Collected data

════

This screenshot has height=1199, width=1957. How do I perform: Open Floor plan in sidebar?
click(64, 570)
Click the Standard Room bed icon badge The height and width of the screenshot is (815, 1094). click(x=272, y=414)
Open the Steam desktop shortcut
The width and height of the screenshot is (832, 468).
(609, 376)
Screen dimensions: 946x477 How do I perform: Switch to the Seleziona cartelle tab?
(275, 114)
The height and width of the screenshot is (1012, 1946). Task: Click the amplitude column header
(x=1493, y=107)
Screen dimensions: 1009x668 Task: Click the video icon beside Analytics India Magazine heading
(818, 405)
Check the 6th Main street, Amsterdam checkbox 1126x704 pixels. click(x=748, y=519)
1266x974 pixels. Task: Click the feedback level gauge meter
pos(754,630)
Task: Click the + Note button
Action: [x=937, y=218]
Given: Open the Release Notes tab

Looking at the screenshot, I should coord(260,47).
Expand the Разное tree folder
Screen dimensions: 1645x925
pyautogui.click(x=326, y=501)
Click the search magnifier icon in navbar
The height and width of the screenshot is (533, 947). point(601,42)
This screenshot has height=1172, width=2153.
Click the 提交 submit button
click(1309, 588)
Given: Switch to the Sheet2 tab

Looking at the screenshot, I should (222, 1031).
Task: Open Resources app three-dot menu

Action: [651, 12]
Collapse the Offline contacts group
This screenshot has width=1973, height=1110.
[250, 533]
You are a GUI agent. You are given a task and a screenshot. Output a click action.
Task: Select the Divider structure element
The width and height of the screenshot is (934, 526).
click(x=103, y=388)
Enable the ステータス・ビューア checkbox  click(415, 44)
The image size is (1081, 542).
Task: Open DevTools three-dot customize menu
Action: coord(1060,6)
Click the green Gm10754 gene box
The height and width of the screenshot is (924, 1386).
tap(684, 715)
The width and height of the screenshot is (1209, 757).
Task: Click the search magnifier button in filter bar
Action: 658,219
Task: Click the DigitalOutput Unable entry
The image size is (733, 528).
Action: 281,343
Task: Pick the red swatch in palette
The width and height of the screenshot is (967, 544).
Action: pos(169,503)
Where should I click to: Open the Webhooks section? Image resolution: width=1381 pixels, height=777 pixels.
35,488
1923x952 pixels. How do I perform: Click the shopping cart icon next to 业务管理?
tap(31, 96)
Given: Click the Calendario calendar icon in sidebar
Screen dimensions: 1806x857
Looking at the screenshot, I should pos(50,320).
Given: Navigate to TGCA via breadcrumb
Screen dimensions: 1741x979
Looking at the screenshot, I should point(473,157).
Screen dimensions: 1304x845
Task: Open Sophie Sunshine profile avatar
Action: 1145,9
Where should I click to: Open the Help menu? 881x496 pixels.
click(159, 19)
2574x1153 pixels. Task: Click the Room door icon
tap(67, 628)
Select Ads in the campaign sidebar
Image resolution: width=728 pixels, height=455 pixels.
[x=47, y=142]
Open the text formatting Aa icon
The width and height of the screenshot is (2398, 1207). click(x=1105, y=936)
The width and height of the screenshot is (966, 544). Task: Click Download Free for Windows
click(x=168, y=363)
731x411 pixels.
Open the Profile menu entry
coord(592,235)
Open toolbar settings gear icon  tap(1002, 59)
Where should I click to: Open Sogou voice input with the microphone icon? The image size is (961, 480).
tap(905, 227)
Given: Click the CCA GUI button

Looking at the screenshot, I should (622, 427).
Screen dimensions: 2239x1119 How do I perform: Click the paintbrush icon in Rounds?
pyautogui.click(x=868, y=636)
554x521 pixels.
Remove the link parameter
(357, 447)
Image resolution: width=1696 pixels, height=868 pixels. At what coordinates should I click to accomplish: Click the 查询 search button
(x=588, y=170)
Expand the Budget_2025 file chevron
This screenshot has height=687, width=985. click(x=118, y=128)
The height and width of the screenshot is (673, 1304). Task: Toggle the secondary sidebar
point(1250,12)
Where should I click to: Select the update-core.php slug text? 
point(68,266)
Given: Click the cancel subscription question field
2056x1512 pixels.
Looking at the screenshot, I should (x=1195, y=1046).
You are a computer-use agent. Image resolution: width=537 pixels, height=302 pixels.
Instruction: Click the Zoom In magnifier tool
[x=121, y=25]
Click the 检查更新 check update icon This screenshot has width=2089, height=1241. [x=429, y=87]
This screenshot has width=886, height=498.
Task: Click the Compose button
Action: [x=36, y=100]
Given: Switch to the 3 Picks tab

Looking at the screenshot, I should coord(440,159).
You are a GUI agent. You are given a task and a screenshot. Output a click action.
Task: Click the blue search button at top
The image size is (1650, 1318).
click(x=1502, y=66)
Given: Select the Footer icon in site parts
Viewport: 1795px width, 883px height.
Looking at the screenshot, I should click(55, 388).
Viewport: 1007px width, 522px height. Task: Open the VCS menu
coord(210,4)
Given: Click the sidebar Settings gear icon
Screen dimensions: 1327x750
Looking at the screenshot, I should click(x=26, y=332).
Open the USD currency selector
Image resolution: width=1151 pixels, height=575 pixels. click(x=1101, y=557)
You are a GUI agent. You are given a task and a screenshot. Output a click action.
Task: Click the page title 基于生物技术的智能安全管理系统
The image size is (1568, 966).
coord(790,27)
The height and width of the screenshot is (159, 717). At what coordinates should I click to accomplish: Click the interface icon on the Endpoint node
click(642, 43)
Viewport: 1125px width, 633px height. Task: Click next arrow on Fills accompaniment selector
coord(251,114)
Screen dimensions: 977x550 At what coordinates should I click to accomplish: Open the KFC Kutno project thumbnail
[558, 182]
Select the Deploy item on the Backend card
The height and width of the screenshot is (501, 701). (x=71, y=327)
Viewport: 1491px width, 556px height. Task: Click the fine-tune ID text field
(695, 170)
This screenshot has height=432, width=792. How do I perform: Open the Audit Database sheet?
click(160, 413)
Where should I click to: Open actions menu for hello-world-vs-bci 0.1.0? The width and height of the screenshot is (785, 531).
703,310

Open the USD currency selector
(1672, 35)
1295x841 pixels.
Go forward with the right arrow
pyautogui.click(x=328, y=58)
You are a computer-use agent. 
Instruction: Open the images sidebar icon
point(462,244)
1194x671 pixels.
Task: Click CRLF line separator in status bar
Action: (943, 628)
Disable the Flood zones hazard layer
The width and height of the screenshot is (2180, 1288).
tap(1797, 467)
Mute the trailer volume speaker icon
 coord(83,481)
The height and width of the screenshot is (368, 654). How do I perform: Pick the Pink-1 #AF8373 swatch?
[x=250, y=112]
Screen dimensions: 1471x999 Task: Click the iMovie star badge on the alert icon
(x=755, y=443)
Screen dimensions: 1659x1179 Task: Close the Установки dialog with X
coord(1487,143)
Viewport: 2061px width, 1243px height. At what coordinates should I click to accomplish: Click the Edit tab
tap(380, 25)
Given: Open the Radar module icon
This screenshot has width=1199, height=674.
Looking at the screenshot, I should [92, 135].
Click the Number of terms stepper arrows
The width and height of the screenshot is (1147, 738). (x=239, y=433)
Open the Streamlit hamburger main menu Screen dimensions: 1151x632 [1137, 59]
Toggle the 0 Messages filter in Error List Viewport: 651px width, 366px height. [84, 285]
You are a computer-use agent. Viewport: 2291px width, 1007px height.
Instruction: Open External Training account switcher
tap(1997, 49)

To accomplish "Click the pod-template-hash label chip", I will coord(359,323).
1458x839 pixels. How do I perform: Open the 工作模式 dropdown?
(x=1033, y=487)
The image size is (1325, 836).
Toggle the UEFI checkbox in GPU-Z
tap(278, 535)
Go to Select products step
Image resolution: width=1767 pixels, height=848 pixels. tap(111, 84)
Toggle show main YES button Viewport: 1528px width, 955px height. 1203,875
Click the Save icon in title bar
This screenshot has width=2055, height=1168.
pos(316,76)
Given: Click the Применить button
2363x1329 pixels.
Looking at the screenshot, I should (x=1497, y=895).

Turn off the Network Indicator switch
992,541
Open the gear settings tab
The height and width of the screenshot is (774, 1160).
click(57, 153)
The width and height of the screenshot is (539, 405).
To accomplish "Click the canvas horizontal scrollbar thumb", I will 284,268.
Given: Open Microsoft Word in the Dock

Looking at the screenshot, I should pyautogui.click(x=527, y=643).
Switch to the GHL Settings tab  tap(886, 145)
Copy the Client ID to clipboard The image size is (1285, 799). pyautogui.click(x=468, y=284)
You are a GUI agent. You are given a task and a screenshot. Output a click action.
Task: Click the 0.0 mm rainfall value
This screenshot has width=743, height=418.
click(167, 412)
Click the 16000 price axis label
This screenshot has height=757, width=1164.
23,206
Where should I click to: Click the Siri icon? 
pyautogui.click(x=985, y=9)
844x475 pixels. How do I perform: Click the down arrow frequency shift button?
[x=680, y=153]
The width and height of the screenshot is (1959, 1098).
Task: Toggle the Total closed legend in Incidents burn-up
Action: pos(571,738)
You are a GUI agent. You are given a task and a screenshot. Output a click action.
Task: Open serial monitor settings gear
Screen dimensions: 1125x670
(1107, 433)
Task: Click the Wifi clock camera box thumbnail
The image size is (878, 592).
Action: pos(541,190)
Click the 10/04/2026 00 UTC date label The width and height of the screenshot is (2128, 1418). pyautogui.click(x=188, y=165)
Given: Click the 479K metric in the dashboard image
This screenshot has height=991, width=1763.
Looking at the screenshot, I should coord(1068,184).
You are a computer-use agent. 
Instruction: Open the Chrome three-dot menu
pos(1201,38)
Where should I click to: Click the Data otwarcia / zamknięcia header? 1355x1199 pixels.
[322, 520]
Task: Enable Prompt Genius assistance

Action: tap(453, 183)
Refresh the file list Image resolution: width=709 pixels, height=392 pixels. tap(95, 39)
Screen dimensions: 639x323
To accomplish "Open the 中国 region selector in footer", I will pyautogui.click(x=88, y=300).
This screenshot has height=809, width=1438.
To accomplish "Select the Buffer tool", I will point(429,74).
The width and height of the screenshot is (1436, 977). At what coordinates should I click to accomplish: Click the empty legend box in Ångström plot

════

* _WORK TO BE COMPLETED_
For the string "computer", work out how many lines of the entries contain it and reply with that number alone.

* _THE ANSWER_
4